DATA FOR PROCESSING:
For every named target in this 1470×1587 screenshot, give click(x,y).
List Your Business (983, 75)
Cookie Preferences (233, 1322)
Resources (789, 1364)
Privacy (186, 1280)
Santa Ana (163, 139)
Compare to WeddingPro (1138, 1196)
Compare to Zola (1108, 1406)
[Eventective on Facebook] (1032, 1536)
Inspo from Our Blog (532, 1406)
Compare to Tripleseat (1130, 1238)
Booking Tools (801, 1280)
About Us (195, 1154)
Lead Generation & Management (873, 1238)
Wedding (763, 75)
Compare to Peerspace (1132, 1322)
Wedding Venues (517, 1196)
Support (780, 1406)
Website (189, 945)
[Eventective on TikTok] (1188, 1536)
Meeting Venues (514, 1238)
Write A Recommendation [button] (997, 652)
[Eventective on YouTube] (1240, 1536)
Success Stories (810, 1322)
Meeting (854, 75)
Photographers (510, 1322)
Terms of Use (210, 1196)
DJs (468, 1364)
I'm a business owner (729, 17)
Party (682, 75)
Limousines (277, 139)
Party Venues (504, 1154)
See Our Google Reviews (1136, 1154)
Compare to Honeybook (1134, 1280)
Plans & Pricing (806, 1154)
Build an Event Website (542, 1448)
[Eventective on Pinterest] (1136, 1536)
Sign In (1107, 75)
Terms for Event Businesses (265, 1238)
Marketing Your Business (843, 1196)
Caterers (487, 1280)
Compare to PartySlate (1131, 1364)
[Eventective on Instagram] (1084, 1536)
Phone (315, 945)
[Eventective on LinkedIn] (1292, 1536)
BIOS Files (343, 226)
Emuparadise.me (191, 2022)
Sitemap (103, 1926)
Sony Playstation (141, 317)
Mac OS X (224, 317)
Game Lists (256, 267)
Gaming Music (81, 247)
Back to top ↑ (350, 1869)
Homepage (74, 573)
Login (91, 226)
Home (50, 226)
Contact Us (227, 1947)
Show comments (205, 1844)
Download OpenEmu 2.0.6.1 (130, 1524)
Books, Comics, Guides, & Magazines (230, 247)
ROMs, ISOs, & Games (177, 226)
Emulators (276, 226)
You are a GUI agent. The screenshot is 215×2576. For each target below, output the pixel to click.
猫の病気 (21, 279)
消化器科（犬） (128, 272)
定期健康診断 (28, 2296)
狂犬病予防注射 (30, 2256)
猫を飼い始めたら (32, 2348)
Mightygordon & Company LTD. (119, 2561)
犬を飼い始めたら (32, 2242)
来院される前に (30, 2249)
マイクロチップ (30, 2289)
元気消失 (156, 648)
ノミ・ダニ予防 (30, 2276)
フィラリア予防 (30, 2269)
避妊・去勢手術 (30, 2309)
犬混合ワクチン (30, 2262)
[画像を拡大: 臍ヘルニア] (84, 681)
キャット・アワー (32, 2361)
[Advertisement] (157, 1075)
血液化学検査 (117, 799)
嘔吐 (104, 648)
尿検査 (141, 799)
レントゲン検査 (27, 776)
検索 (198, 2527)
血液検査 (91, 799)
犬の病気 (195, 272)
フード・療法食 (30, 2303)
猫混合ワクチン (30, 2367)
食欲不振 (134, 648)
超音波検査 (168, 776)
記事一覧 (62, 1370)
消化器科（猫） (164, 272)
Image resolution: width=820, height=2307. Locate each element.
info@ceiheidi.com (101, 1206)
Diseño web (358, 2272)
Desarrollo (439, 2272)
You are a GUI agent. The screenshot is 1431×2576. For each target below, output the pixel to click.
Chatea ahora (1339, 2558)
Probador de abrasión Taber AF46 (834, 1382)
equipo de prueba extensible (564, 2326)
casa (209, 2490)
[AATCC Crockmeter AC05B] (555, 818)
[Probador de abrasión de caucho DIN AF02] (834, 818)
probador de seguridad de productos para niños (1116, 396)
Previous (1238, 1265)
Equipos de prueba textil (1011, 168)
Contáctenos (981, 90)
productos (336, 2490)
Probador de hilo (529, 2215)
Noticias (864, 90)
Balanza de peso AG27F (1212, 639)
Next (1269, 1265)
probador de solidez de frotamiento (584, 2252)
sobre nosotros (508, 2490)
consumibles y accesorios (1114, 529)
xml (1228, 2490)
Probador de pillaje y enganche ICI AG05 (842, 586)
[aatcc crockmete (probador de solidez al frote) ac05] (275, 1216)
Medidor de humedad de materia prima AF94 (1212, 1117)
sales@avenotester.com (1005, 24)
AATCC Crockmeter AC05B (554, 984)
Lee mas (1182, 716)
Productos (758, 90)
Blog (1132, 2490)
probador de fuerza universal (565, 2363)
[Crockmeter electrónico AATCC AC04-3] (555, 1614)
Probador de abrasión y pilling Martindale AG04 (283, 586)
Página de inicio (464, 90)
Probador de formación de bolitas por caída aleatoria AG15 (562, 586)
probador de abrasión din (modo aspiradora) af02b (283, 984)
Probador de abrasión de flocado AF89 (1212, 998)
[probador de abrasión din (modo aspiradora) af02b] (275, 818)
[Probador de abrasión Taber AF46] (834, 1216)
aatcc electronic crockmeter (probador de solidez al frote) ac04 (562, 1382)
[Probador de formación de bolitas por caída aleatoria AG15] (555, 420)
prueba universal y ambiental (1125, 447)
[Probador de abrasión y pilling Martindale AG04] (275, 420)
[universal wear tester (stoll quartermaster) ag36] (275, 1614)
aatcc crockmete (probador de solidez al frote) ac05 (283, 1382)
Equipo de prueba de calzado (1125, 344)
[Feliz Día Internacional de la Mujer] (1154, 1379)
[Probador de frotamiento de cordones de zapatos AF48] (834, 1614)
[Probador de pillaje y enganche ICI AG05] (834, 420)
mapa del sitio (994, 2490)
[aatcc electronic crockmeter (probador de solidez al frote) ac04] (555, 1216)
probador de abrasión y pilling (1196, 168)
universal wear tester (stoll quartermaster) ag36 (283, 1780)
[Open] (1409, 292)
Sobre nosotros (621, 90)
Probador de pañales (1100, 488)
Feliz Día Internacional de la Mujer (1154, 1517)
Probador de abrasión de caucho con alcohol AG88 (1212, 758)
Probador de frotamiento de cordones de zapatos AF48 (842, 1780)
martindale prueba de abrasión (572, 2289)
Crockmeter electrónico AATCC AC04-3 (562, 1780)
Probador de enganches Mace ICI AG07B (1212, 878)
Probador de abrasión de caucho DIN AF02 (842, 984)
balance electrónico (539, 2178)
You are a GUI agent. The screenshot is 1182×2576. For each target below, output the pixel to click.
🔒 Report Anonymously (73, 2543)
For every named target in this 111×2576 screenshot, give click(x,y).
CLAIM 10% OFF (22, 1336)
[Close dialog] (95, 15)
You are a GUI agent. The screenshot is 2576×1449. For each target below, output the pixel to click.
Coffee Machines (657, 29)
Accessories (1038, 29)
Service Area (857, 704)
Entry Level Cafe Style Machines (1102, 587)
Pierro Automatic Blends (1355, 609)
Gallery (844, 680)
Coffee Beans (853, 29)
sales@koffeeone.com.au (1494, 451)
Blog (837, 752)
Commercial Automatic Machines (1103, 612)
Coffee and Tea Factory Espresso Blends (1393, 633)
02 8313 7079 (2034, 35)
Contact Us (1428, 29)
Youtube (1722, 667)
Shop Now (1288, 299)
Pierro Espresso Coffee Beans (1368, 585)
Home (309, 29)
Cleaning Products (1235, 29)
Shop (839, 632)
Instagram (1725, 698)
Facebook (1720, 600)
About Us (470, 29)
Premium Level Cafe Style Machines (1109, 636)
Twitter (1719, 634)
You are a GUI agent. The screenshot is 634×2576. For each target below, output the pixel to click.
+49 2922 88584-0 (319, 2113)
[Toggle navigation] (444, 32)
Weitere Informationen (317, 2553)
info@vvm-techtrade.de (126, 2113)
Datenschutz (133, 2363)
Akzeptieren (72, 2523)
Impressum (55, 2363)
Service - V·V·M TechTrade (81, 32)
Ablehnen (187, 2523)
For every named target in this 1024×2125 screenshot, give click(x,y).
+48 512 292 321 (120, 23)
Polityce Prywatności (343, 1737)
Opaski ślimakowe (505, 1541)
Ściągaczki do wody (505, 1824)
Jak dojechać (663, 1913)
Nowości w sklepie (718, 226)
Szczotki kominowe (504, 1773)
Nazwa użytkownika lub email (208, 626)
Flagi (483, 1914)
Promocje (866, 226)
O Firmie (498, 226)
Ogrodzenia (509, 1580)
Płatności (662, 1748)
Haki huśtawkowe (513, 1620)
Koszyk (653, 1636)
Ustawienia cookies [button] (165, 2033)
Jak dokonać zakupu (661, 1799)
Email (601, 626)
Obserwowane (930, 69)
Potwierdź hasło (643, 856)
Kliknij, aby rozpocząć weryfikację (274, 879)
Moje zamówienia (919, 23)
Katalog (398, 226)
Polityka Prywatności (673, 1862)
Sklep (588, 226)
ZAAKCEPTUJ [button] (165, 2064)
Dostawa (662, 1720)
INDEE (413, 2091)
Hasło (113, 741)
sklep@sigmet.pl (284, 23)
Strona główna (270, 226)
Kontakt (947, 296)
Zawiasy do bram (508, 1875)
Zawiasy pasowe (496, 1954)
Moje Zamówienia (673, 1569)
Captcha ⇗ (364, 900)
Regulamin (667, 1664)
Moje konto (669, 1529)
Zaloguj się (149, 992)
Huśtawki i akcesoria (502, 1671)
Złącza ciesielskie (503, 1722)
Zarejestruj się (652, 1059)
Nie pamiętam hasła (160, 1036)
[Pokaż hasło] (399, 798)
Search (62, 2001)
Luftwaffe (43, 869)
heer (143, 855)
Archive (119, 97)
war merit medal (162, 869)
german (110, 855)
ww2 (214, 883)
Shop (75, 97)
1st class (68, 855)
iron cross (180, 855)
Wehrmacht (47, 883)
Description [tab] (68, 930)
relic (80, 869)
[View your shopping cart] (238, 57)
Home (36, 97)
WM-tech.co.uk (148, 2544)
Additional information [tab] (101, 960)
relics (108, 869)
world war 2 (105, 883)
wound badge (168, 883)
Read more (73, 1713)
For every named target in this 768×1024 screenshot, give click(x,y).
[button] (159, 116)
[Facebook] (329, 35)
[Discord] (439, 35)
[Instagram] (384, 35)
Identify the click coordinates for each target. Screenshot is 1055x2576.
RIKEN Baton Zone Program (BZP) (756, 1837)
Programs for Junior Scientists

YOUR OBJECTIVE: Using the material above, transcribe exactly the lines from the line with "Nie pamiętam hasła (160, 1036)" to the line with "[Discord] (439, 35)"; both count, and nothing else goes in.

RESPONSE:
Nie pamiętam hasła (160, 1036)
[Pokaż hasło] (399, 798)
Search (62, 2001)
Luftwaffe (43, 869)
heer (143, 855)
Archive (119, 97)
war merit medal (162, 869)
german (110, 855)
ww2 (214, 883)
Shop (75, 97)
1st class (68, 855)
iron cross (180, 855)
Wehrmacht (47, 883)
Description [tab] (68, 930)
relic (80, 869)
[View your shopping cart] (238, 57)
Home (36, 97)
WM-tech.co.uk (148, 2544)
Additional information [tab] (101, 960)
relics (108, 869)
world war 2 (105, 883)
wound badge (168, 883)
Read more (73, 1713)
For every named target in this 768×1024 screenshot, give click(x,y).
[button] (159, 116)
[Facebook] (329, 35)
[Discord] (439, 35)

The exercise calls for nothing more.